▶ _Prompt_: Retrieve every line from the records in which the word "Open" occurs.

▶ _Working data_:
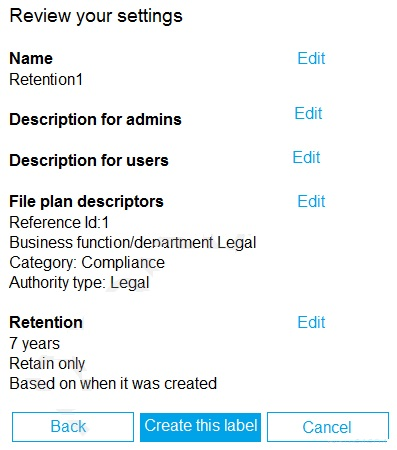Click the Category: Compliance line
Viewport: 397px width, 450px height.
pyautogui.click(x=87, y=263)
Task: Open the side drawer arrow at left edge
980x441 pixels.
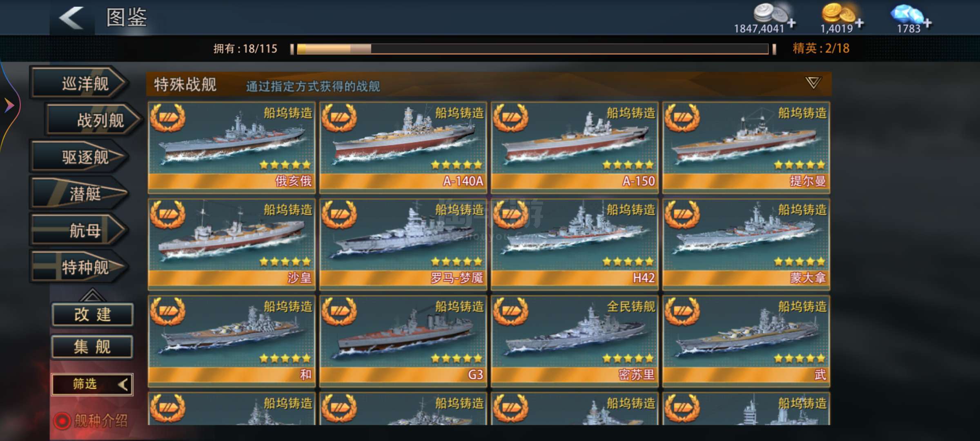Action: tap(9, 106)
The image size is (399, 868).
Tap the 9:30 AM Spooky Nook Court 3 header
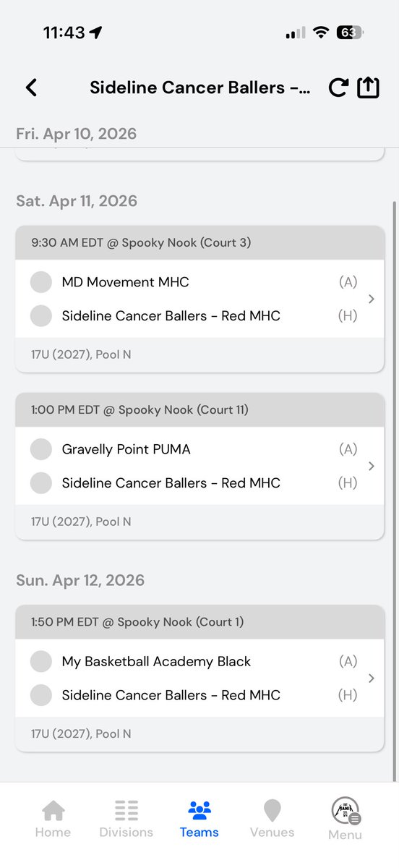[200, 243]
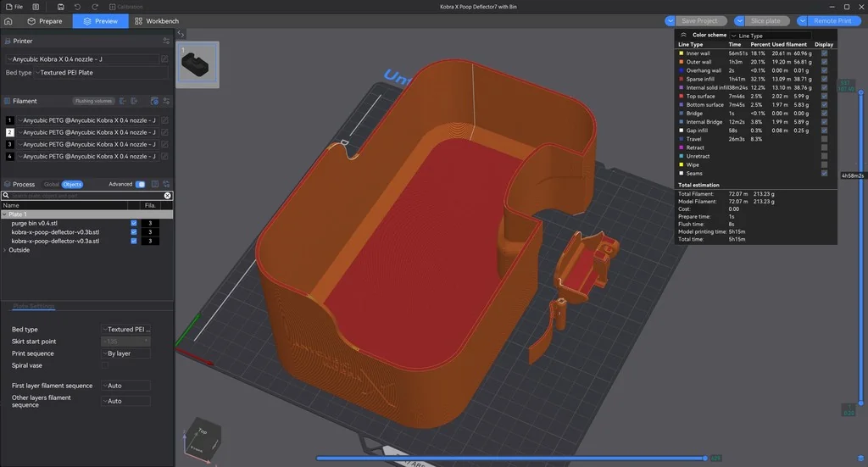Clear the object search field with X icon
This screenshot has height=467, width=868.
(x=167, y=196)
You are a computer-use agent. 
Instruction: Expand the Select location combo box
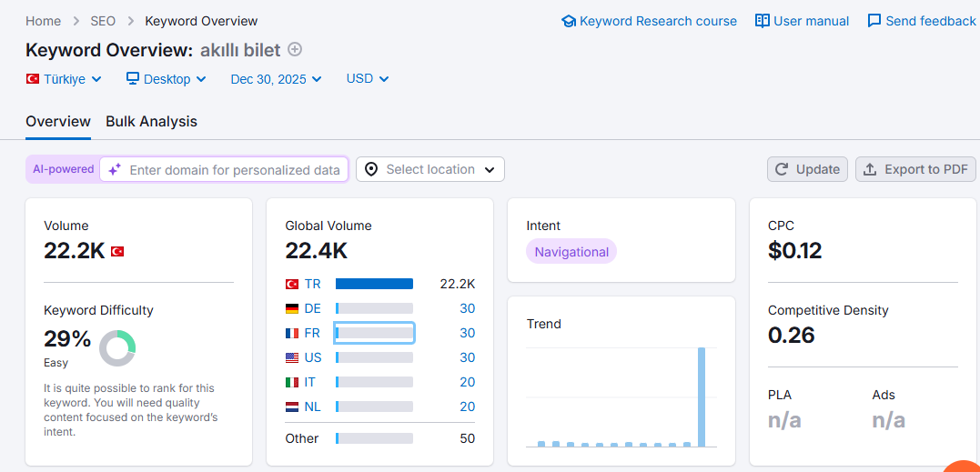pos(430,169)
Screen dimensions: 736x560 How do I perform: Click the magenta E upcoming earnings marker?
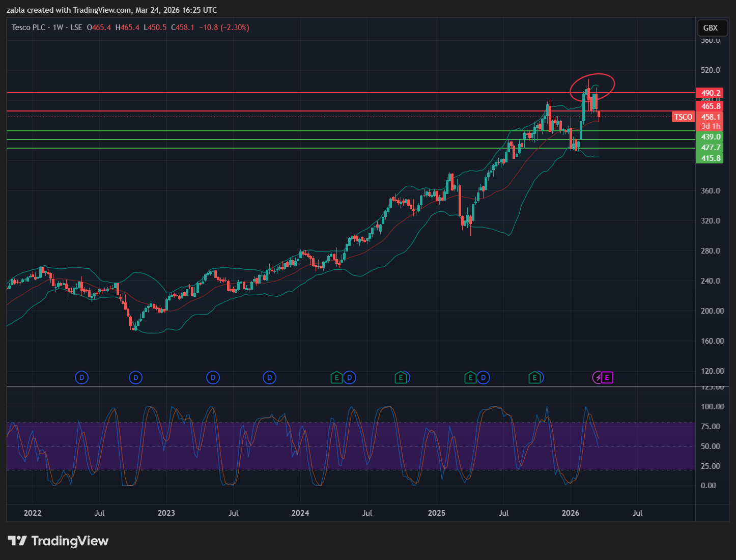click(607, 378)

...

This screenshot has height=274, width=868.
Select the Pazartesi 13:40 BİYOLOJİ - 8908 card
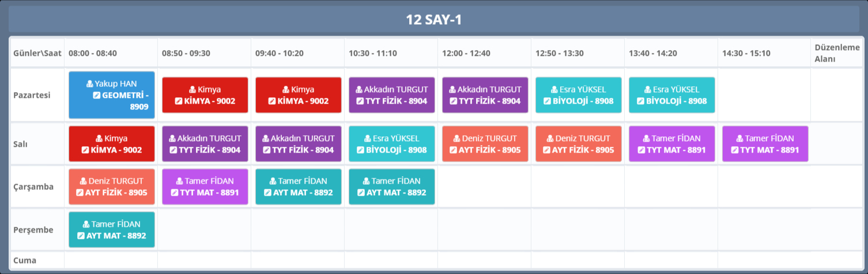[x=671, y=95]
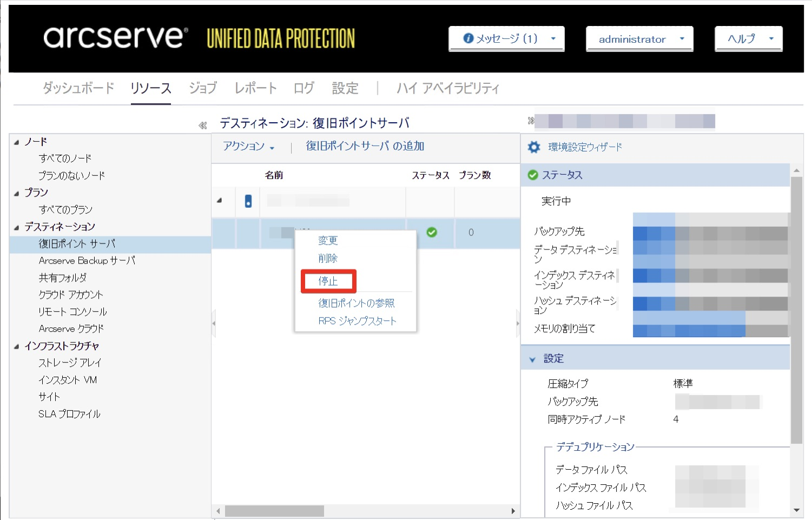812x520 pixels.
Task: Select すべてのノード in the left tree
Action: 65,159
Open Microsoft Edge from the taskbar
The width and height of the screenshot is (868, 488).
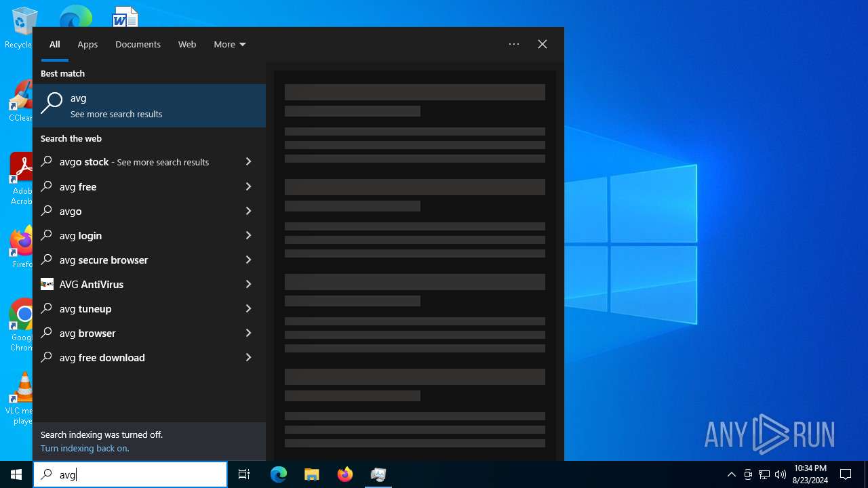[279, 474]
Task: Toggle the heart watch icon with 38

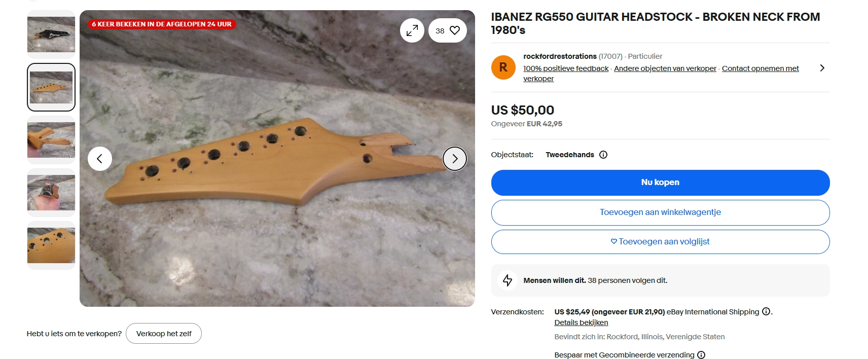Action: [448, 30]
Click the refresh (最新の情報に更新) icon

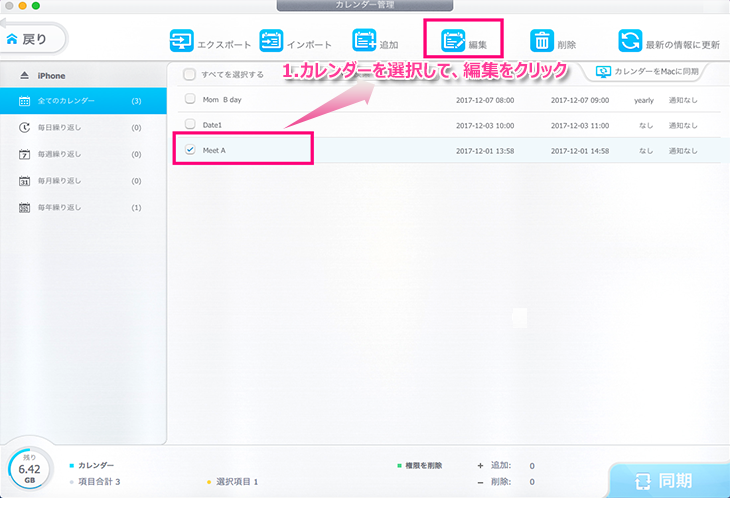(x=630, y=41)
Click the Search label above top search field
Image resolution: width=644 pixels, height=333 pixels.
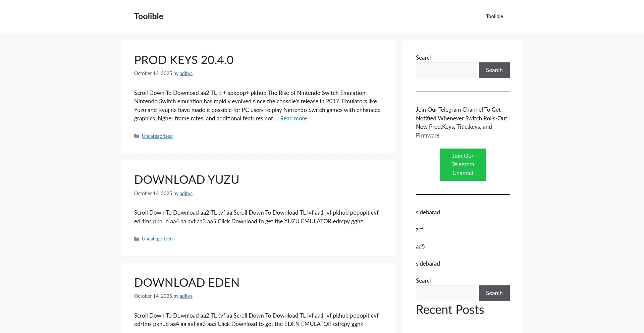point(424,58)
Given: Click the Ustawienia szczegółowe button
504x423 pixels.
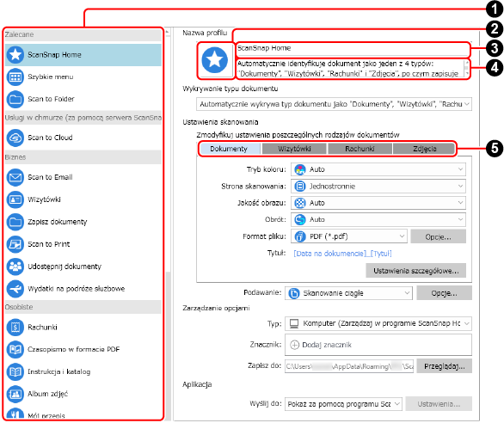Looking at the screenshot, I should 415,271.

▶ _Result_:
Task: Open the side drawer arrow at left edge
Open Microsoft Edge from the taskbar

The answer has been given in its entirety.